Crowdsourcing a News Query Classification Dataset

Tuesday, 20 November 2012

Crowdsourcing a News Query Classification Dataset

Posted by Dr. Richard McCreadie at 06:21

Web search engines are well known for aggregating news vertical content into their result rankings in response to queries classified as news-related. However, no dataset currently exists upon which approaches to news query classification can be evaluated and compared. This paper studies the generation and validation of a news query classification dataset comprised of labels crowdsourced from Amazon’s Mechanical Turk and details insights gained.

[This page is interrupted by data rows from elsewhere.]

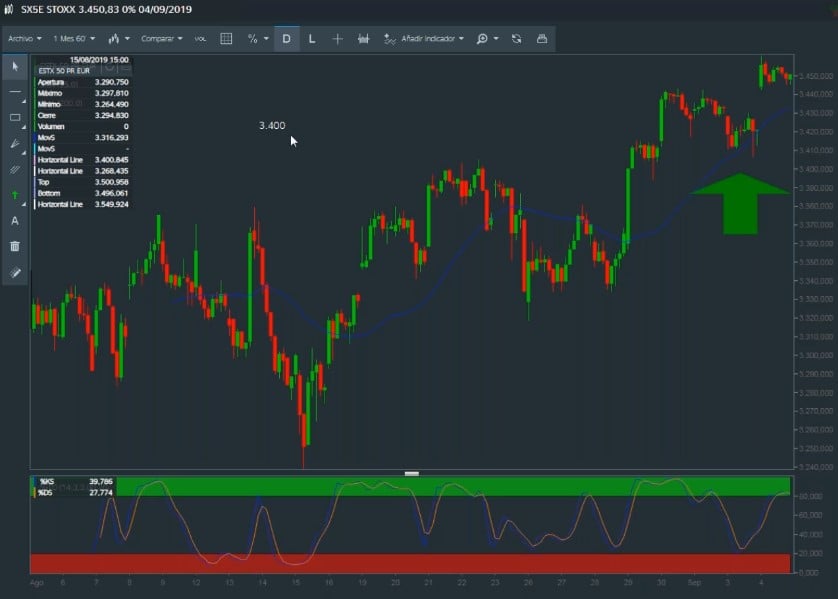Expand the '1 Mes 60'' timeframe dropdown
The image size is (838, 599).
tap(75, 39)
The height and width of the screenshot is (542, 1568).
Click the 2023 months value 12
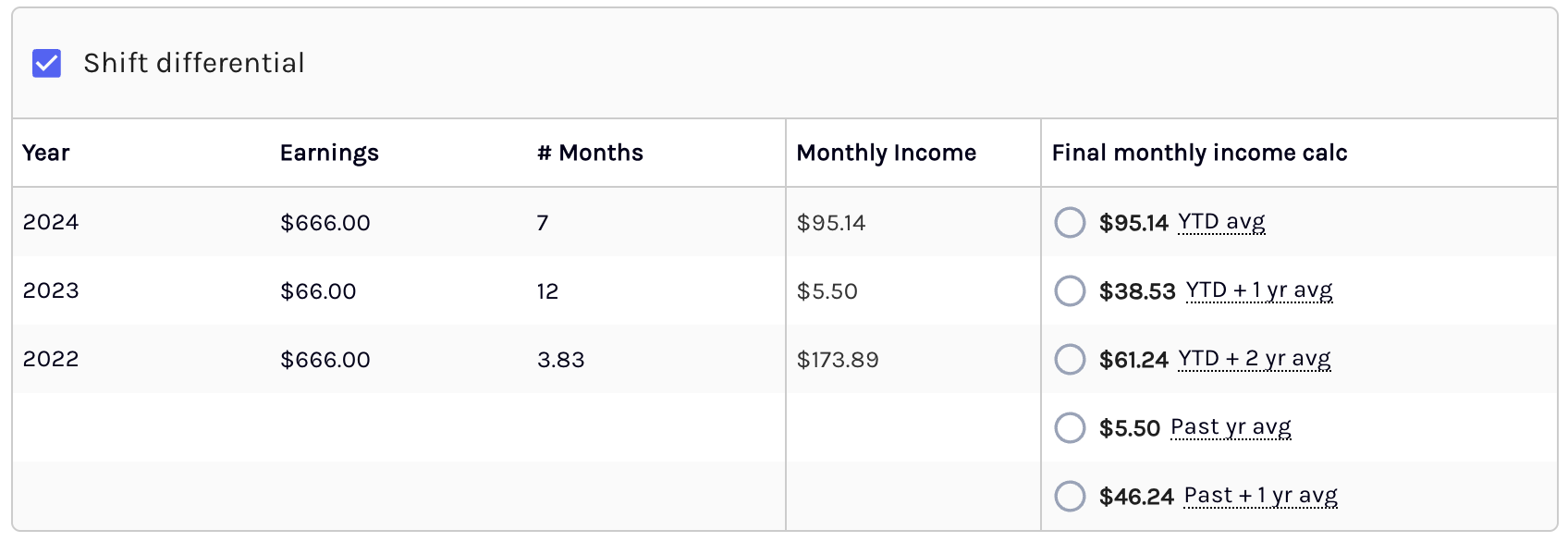(x=547, y=291)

Notably, our study focuses around two challenges when crowdsourcing news query classification labels: 1) how to overcome our workers’ lack of information about the news stories from the time of each query and 2) how to ensure the resulting labels are of high enough quality to make the dataset useful. We empirically show that a worker’s lack of information about news stories can be addressed through the integration of news-related content into the labelling interface and that this improves the quality of the resulting labels. Overall, we find that crowdsourcing is suitable for building a news query classification dataset.

Richard McCreadie, Craig Macdonald, and Iadh Ounis.
Crowdsourcing a News Query Classification Dataset.
In Proceedings of CSE 2010.
Geneva, Switzerland, 2010.